Pour l'instant pas de pb avec le compte NEUF_BCBC.
deuxièmement je me suis connecté au réseau hotspot Neuf Wifi,  j'ai inscrit mon identifiant et mon pass, la connexion à bien démarré, accès à i tunes, safari, le monde....bref connexion impeccable excepté sur utube.
bref le lendemain, je rallume l'itouch et là, tout a disparu!!! l'itouch détecte le réseau mais impossible d'afficher les pages internet, cela broute pdt qq min malgré une bonne détection du réseau. Mon itouch est de sorte totalement inutilisable en dehors de chez moi!

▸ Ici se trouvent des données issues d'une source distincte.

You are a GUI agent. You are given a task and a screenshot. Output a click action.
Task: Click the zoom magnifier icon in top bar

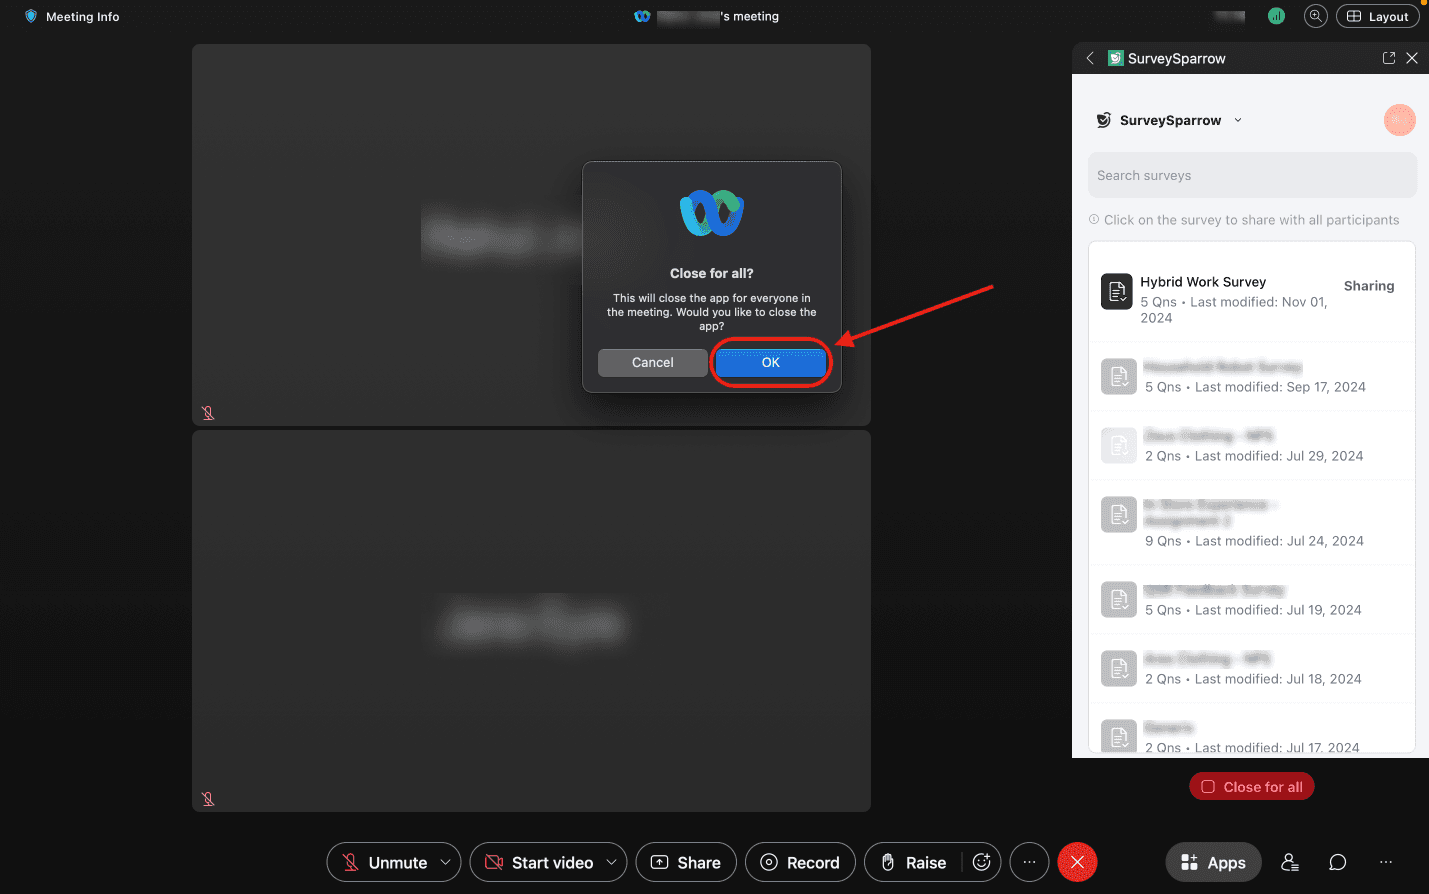[1315, 16]
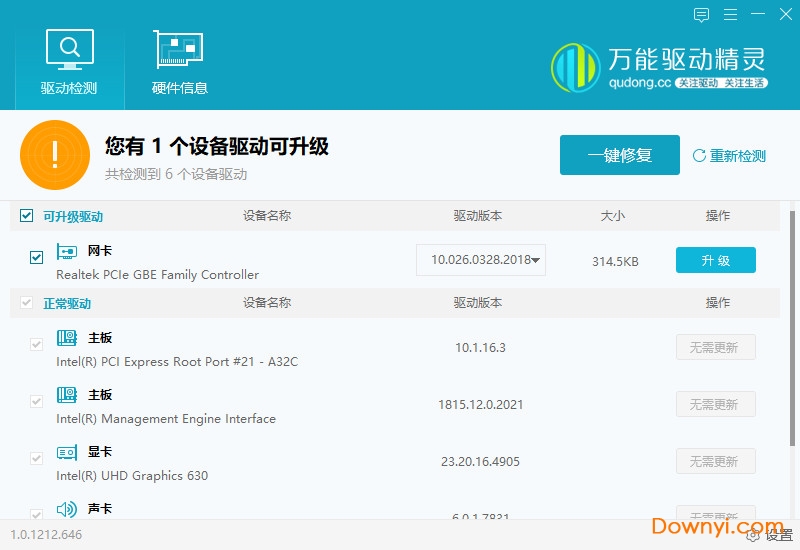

Comment éviter la réinitialisation des réglages pour se connecter au hotspot ?
avez des idées pour débloquer la situation.
voila merci de votre aide.


----------



## fanougym (3 Février 2010)

Bonjour, quelques idées :

Tester avec une autre appli qui utilise le wifi 
Tester en désactivant le hotspot pour forcer la connexion vers le réseau personnel 
Vérifier le filtrage d'adresse MAC 
Désactiver temporairement le cryptage wep/wpa 
Voir la visibilité du SSID 
...

Mais, après réflexion pourquoi vouloir se connecter au hotspot et pas au réseau personnel ?
Ou alors, je n'ai pas compris la question.


----------



## theangeloflove (3 Février 2010)

Pourquoi sur le hotspot? Sûrement pour le tester et l'utiliser partout hors de chez soi? Enfin c'est une hypothese


----------



## iwounette (3 Février 2010)

effectivement, j'essaie de le tester pour l'utiliser en dehors de chez moi. j'ai vu que de nombreuses personnes ont le même pb que moi sur le site du forum sfr, sans réponse apparemment. mon internet via l'ipod est pour l'instant totalement inutilisable à l'extérieur.


----------



## theangeloflove (3 Février 2010)

En ce qui me concerne, je sais que par exemple dans les restaurant rapide dont la mascotte est un clown prénommé Ronald, il faut rebooter l'ipod/iphone pour pouvoir acceder au hotspot


----------



## fanougym (3 Février 2010)

Il y a une app dédiée, mais je ne sais pas ce qu'elle vaut ...


----------